His mouth twitches because he knows what he’s doing to me. “So quick to anger, Salvatore. I thought it was my father’s men who had no discipline.”

“You fucking—”

“Salvatore.”

My father says my name, and a bullet would have hurt less. He doesn’t slam his palm down or rise from his seat. Just my name, and a look in his eyes that strips me down to nothing.

The heat leaves me so fast it almost makes me dizzy. My chest tightens, my spine locks, and old shame crawls up my spine and settles in my throat.

I sit back down, and hate how quickly my body remembers obedience before pride can stop it. I hate the fact that Ruslan sees it, too.
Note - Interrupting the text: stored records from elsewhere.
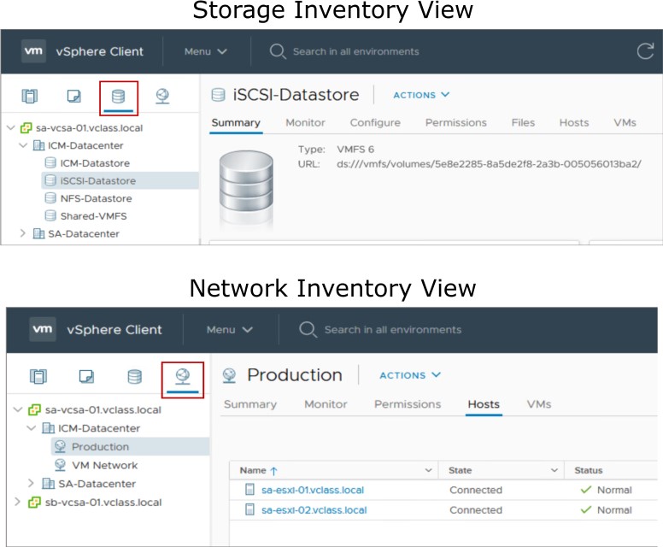The height and width of the screenshot is (547, 663).
Task: Switch to VMs tab of Production network
Action: coord(538,404)
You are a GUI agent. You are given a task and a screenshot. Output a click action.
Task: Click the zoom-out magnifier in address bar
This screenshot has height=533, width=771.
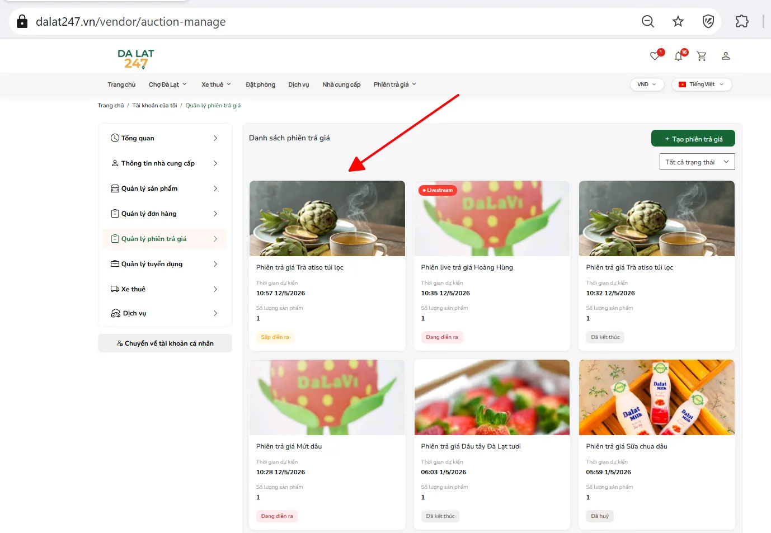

The meeting crawls forward after that, with everyone conceding to my idea from before. I speak only once when spoken to directly, but my father does not acknowledge me. Mickhail and the others carry on as though the split in the room has already been sealed.

That’s what powerful men do; they ignore damage until it starts costing them.

I feel Ruslan’s gaze slide over me when he thinks no one’s looking. I feel the ghost of my father’s disappointment burning under my skin even more.

When the meeting ends, I need air, a locked door, and ten uninterrupted minutes to tear my own thoughts apart.

The room empties around us, the doors close, and the silence that follows is absolute. I keep my hands loose at my sides and my expression blank, because that’s how you survive a man like my father.

You don’t fill the silence, you don’t defend yourself too fast, and you don’t hand him your throat and call it honesty.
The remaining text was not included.